1) Stroller Strides. Stroller Strides offers fitness programs for new moms and their babies. Since the business serves new mothers, it makes sense to have mothers run the company’s franchised outlets. Currently, Stroller Strides boasts of more than 1,200 locations in 44 states. Start-up costs range from $4,000 to $18,000 (per Entrepreneur). www.strollerstrides.com.

2) GarageExperts. GarageExperts helps consumers “unclutter their worlds” by redesigning their garages to maximize storage and cleanliness. The company offers cabinets, floor coatings, racks and more. Start-up costs range from $4,600 to $20,500 (per Entrepreneur). www.garageexperts.com.

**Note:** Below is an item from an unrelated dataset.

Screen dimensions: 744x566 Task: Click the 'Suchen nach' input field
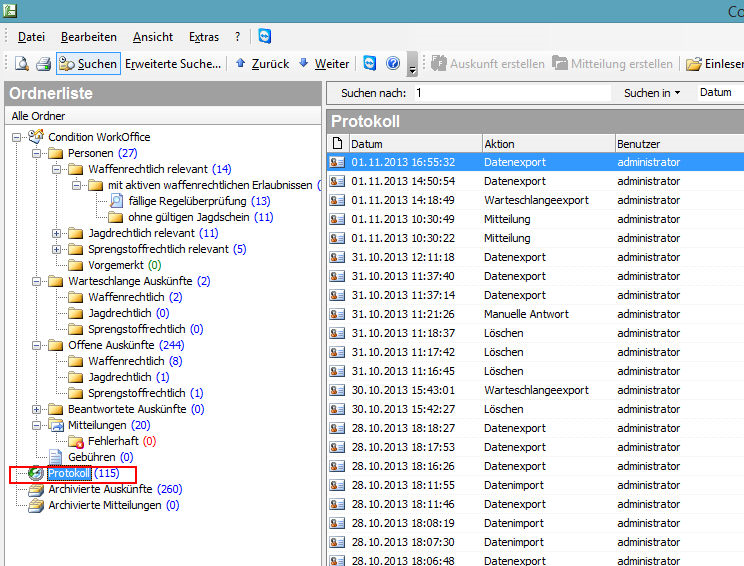pyautogui.click(x=510, y=93)
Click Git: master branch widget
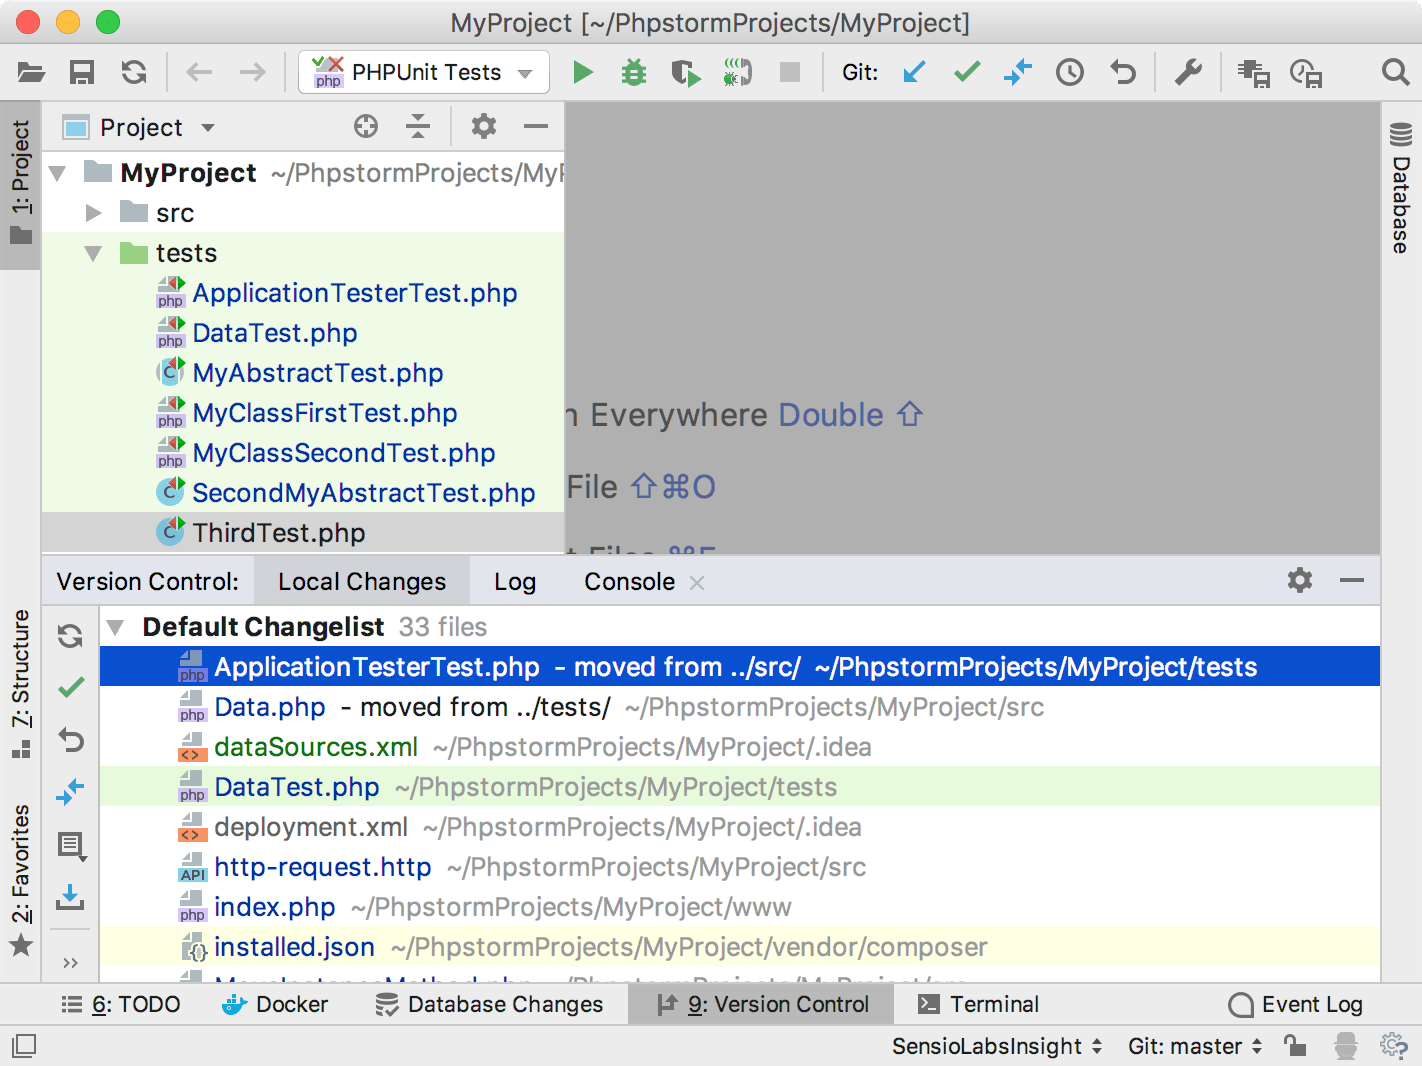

3) Buildingstars. A commercial cleaning company based in St. Louis, Buildingstars added 34 new franchisees in 2011. The company’s emphasis on “green cleaning” could be a part of that as it not only lowers costs for businesses, but protects the environment, too. Start-up costs range from $2,200 to $52,800 (per Entrepreneur). www.buildingstars.com.

4) Jazzercise. Jazzercise offers cardio classes that fuse jazz music, Pilates, yoga, and kickboxing for a one-hour workout that burns up to 600 calories. The company now has nearly 8,200 locations across the country. Start-up costs range from $2,980 to $76,500 (per Entrepreneur). www.jazzercise.com.

5) Fairway Divorce Solutions. A company that helps its clients agree on the best financial and custodial options during a divorce, Fairway serves as a mediator during the often-painful process of splitting up. The company added eight locations in 2011. Start-up costs range from $10,000 to 35,000 (per Entrepreneur). www.fairwaydivorcefranchise.com.

Other low-cost franchises include In Home Pet Services ($7k+) and restroom deodorizing company Aerowest/Westair Deodorizing Services ($8.5K+).